Task instructions → Using the records below, return exactly the lines from the one containing "Task: Click the Set As Default button" through the last, and omit pictures.

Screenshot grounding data

Segment Open

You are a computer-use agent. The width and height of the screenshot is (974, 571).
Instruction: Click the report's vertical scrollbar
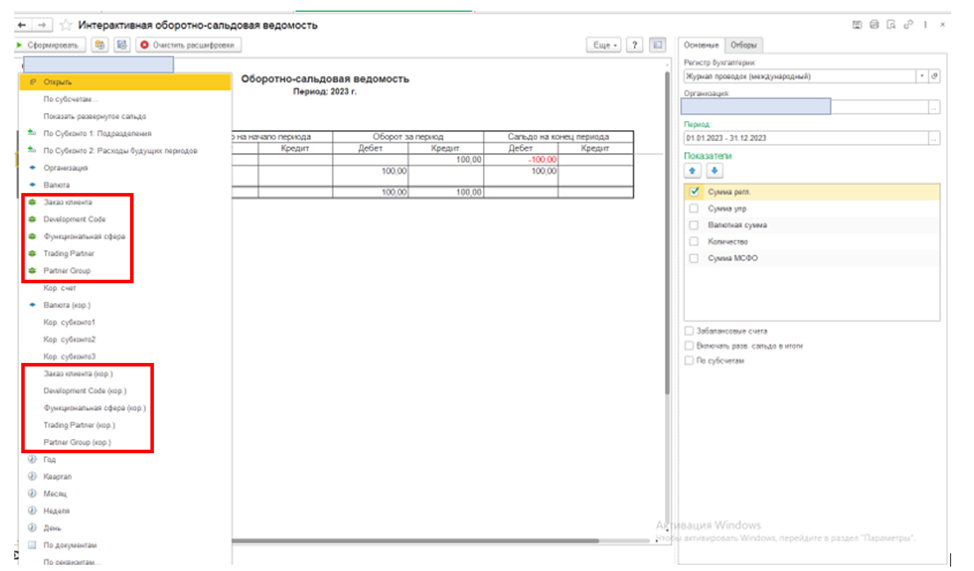(x=667, y=300)
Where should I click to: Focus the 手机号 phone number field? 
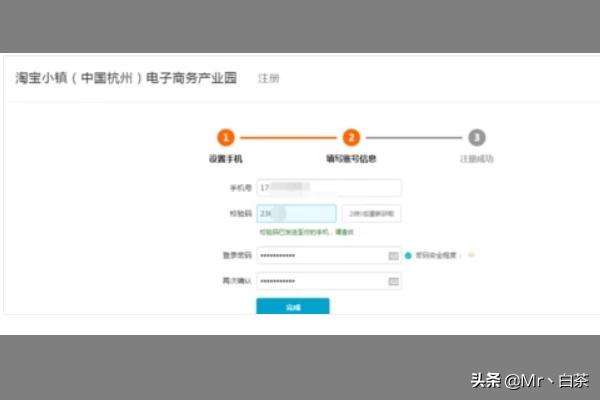329,187
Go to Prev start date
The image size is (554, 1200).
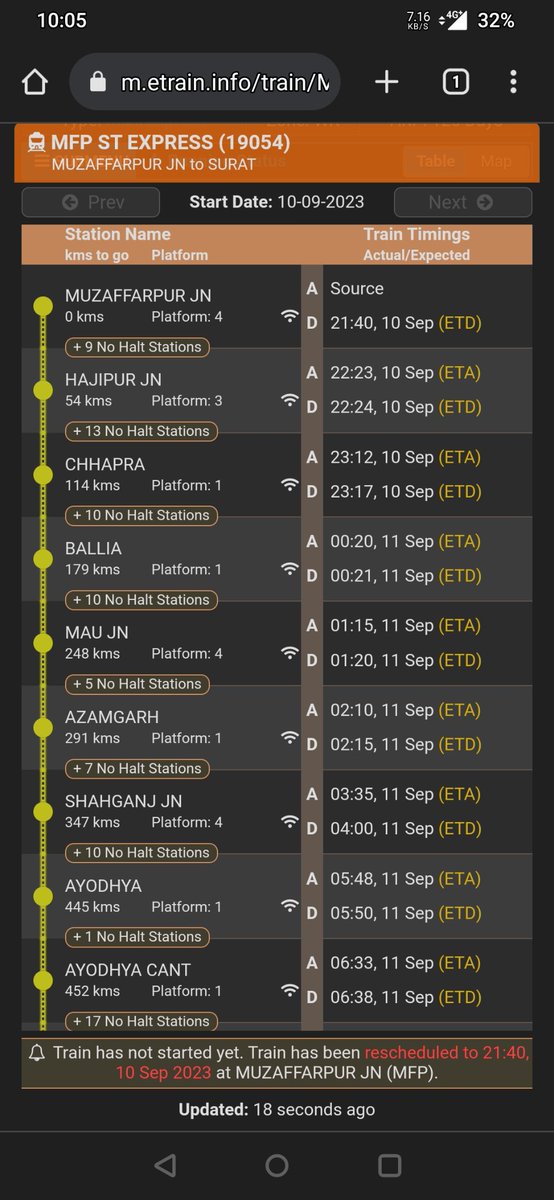tap(91, 202)
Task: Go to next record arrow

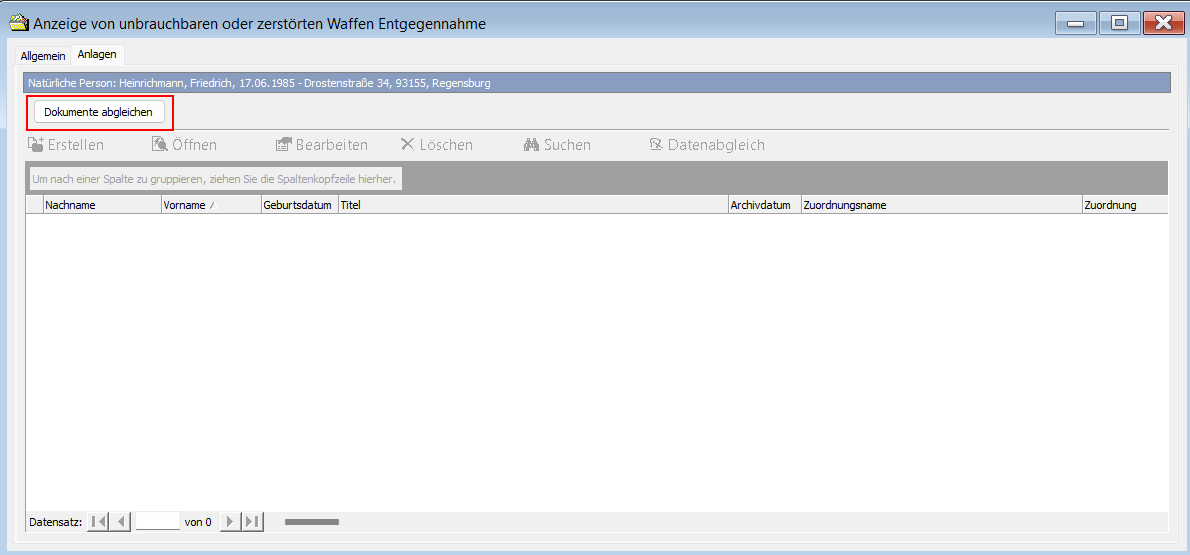Action: coord(231,521)
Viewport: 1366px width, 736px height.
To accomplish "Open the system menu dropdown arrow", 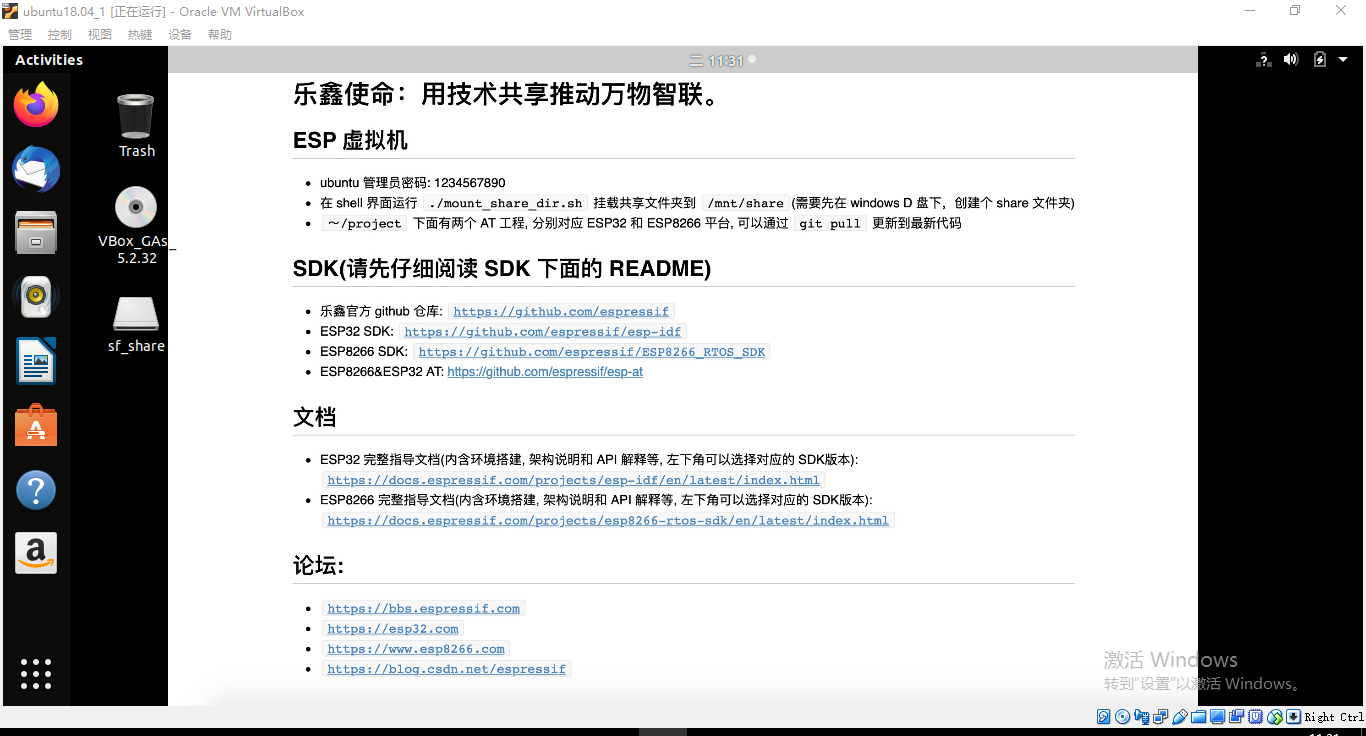I will coord(1345,59).
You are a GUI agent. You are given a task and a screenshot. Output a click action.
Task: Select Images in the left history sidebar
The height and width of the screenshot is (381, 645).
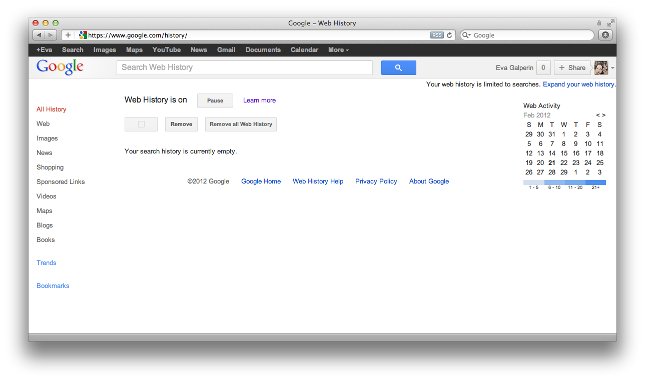(x=47, y=138)
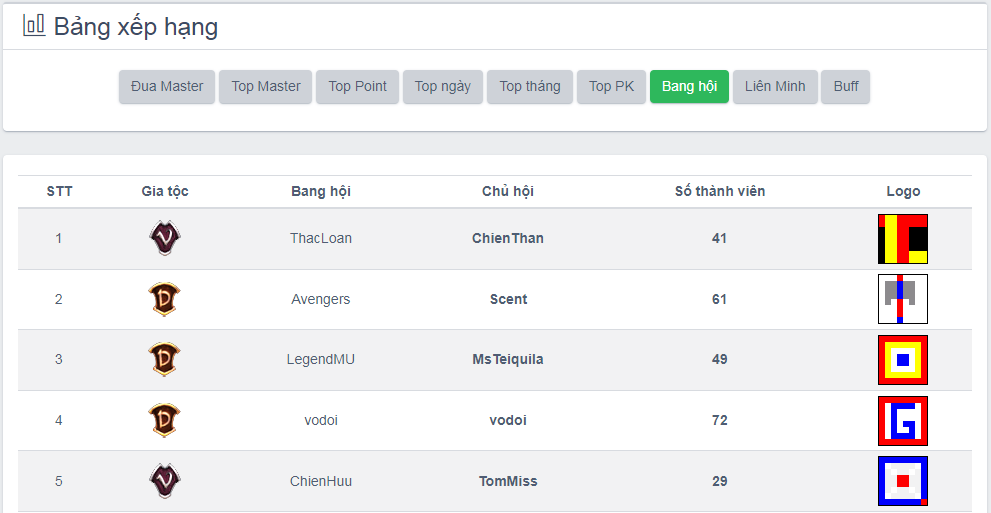This screenshot has width=991, height=513.
Task: Click the Avengers guild logo image
Action: click(x=903, y=299)
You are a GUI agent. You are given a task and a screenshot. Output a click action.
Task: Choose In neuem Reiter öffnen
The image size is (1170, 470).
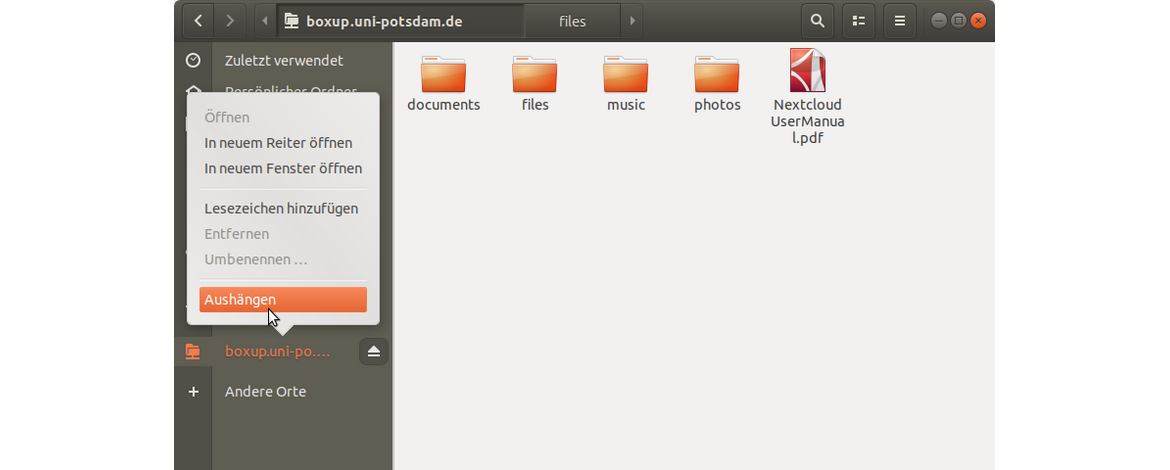tap(278, 143)
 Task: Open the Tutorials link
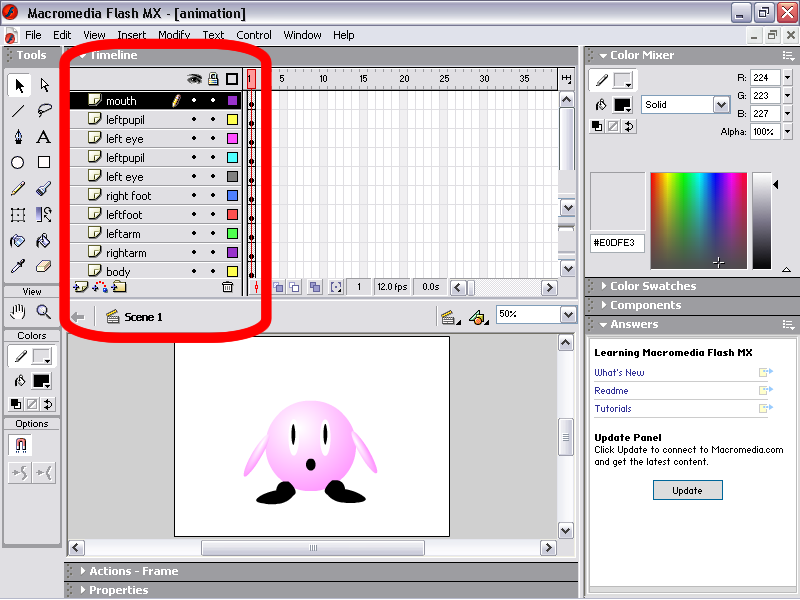coord(612,409)
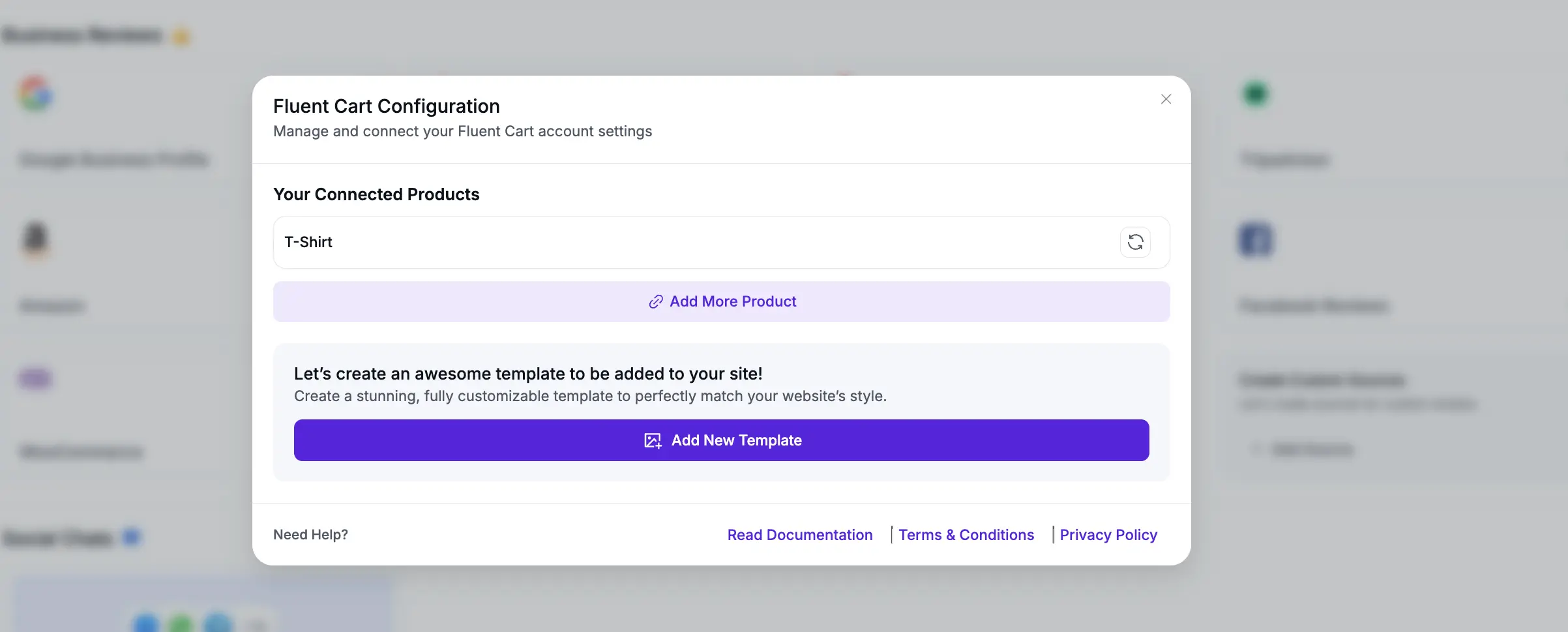This screenshot has height=632, width=1568.
Task: Click the blurred Google Business Profile icon
Action: pyautogui.click(x=36, y=94)
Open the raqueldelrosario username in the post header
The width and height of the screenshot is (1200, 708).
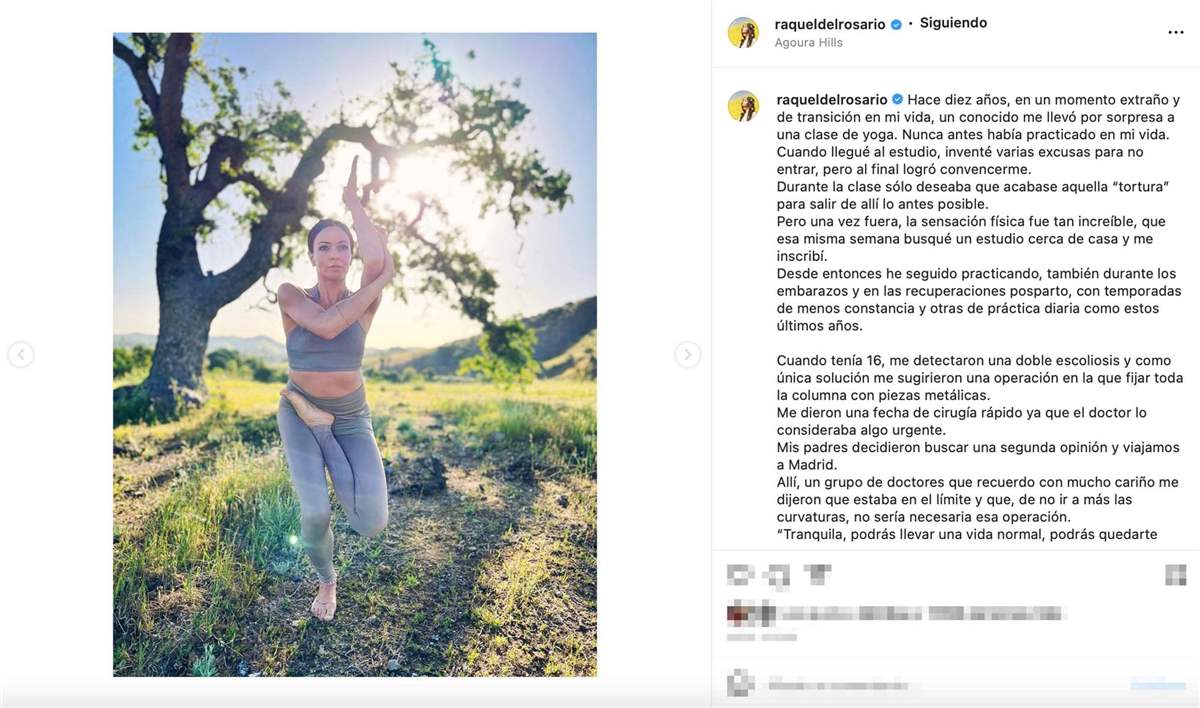[x=830, y=24]
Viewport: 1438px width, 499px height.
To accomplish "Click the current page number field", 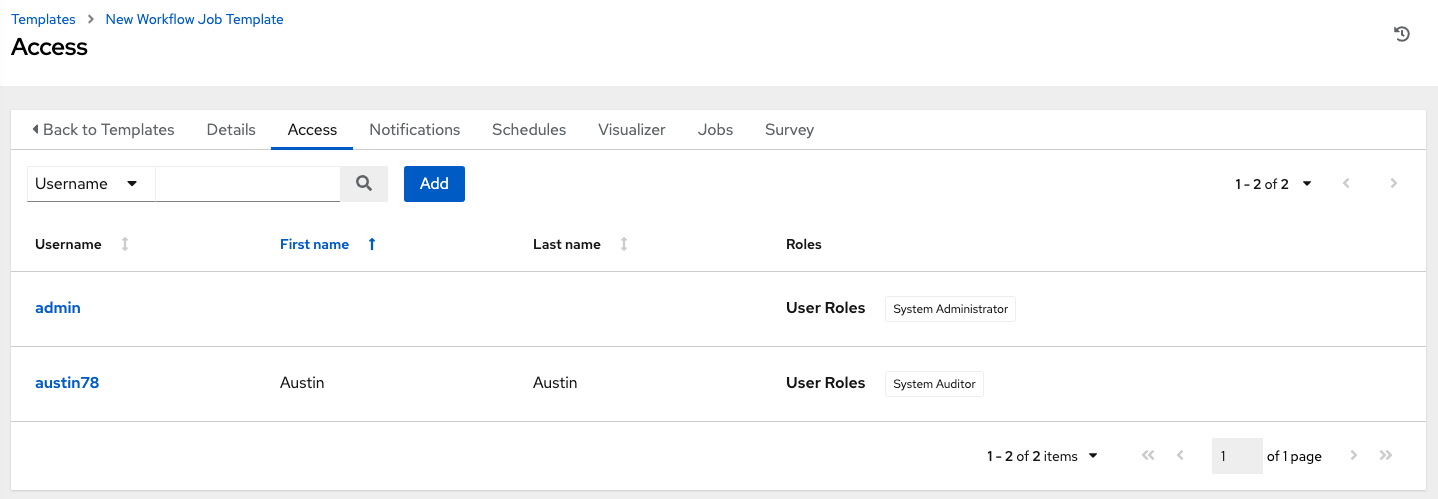I will (1236, 456).
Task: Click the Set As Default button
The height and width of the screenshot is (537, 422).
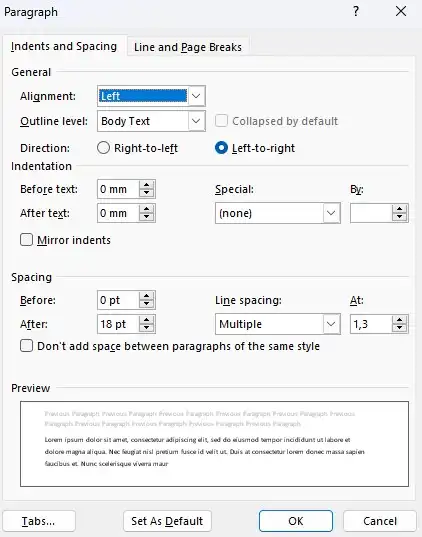Action: pos(167,521)
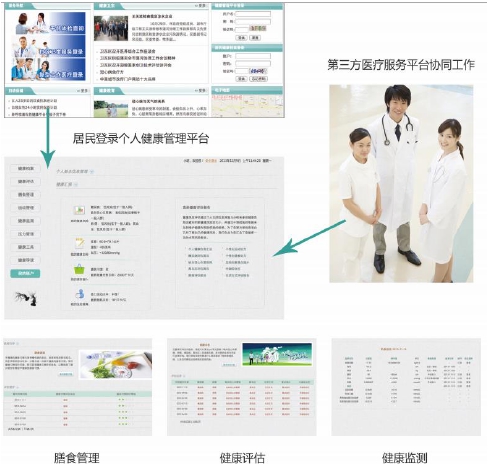Select the first sidebar menu button 健康档案
The height and width of the screenshot is (465, 489).
[x=25, y=168]
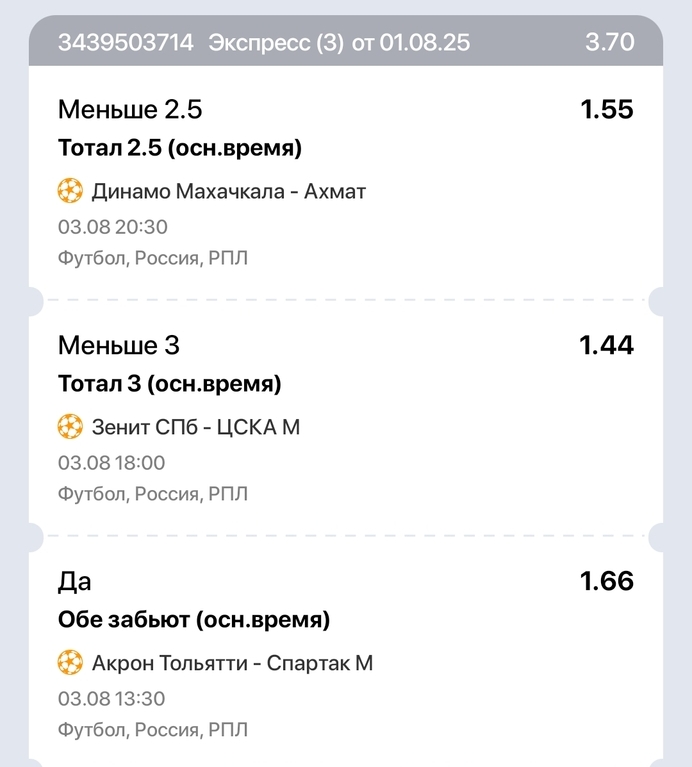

Segment Closed

Result of the exercise →
Task: Click the Set As Default button
The height and width of the screenshot is (537, 422).
Action: pos(167,521)
Select the first sidebar menu button 健康档案
The height and width of the screenshot is (465, 489).
[x=25, y=168]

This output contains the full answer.